Vous insistez, de plus, sur ces paroles du défunt archevêque de Québec, Mgr Baillargeon : « Votez d’après votre conscience et non d’après celle d’un autre ; » et vous vous en faites une arme contre les prêtres qui repoussent la candidature de vos pareils et aussi contre les évêques qui défendent la lecture de vos journaux. Les paroles, que vous citez, comme étant de Mgr Baillargeon, ne peuvent réellement signifier que ceci : « Ne vous laissez pas diriger par des aveugles, encore moins par des impies, quand il s’agit de donner votre vote ; mais, si vous n’êtes pas capables de prendre par vous-mêmes une détermination qu’approuvent la raison et la conscience éclairée, consultez vos guides naturels, c’est-à-dire vos prêtres, et, après avoir reçu leurs avis, vous vous formerez une conscience que vous pourrez suivre sans craindre d’offenser Dieu. »

Tel est évidemment le sens de ces quelques mots, qui d’ailleurs n’ont pas besoin d’être expliqués, tant ils sont clairs par eux-mêmes.

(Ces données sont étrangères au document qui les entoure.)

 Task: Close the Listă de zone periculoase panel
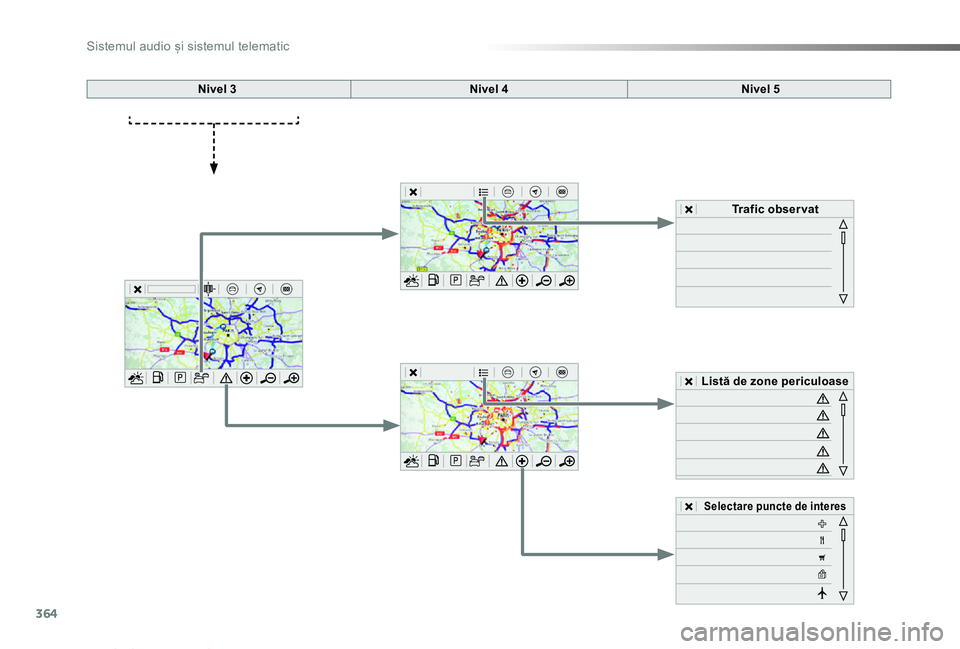[689, 381]
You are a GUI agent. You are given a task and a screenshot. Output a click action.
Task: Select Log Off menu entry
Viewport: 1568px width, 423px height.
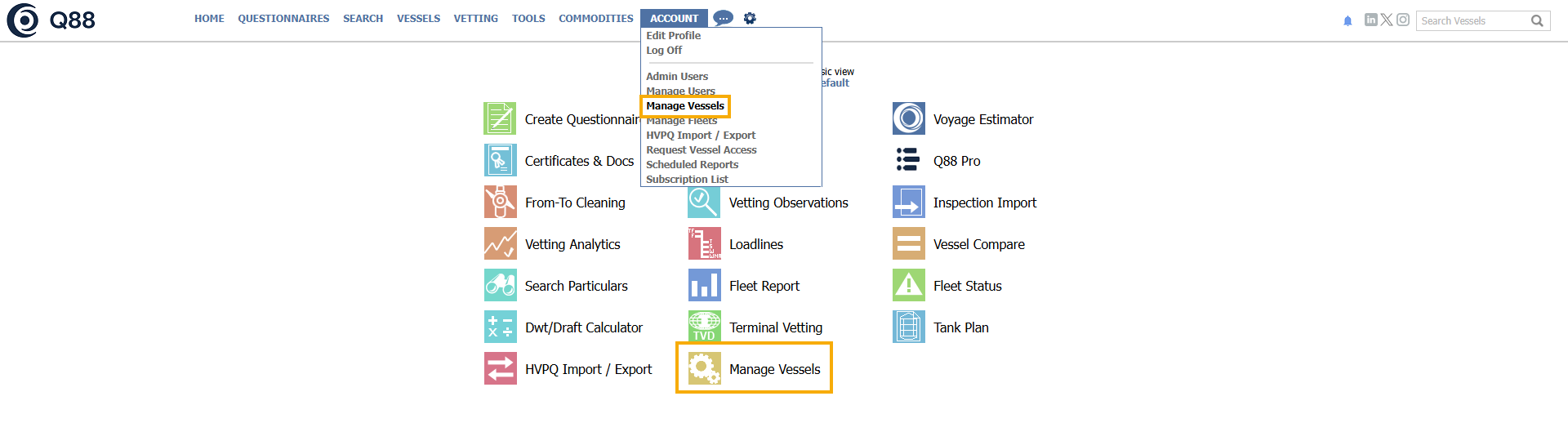click(663, 51)
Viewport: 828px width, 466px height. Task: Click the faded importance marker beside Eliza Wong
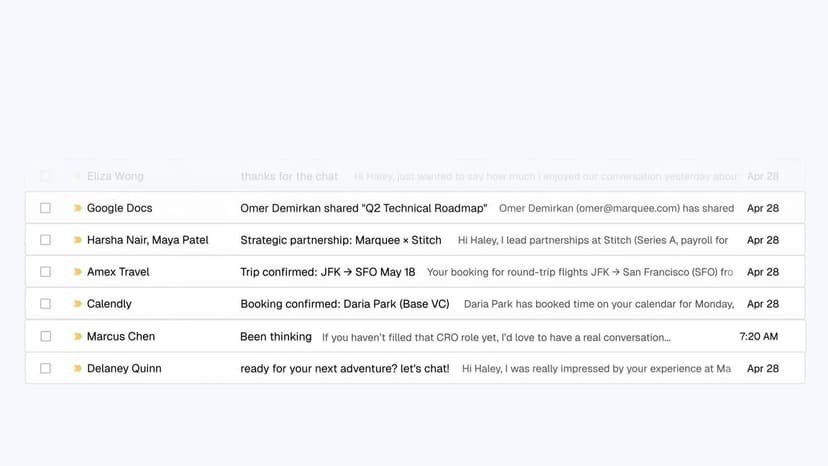point(78,176)

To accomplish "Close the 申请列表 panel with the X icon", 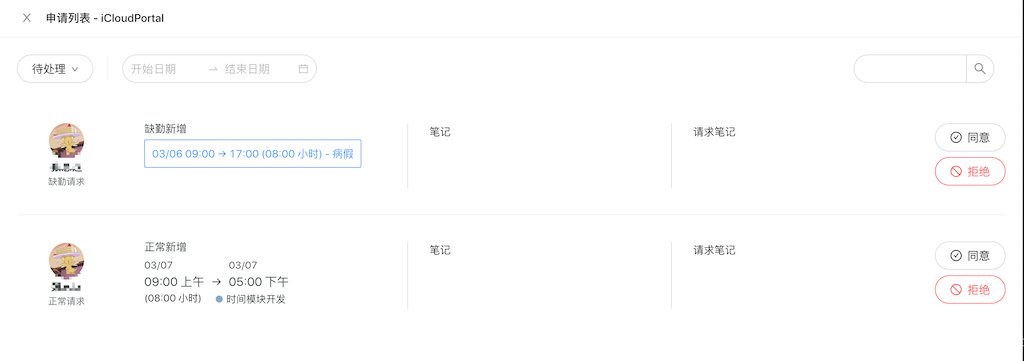I will click(27, 18).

Mais pour vous, M. Dessaulles, qui saisissez d’autant moins les choses qu’elles sont plus intelligibles, vous faites jaillir de ces mots, en dépit du simple bon sens, tout un monde d’énormités. Il fallait s’y attendre, car vous avez depuis longtemps contracté l’habitude de cette façon d’agir ; c’est ainsi que vous procédiez, lorsque vous dogmatisiez au Pays. Tous vos écrits, soigneusement distillés et passés à l’alambic, ne donneraient pas au récipient, la millième partie d’une once de sens commun.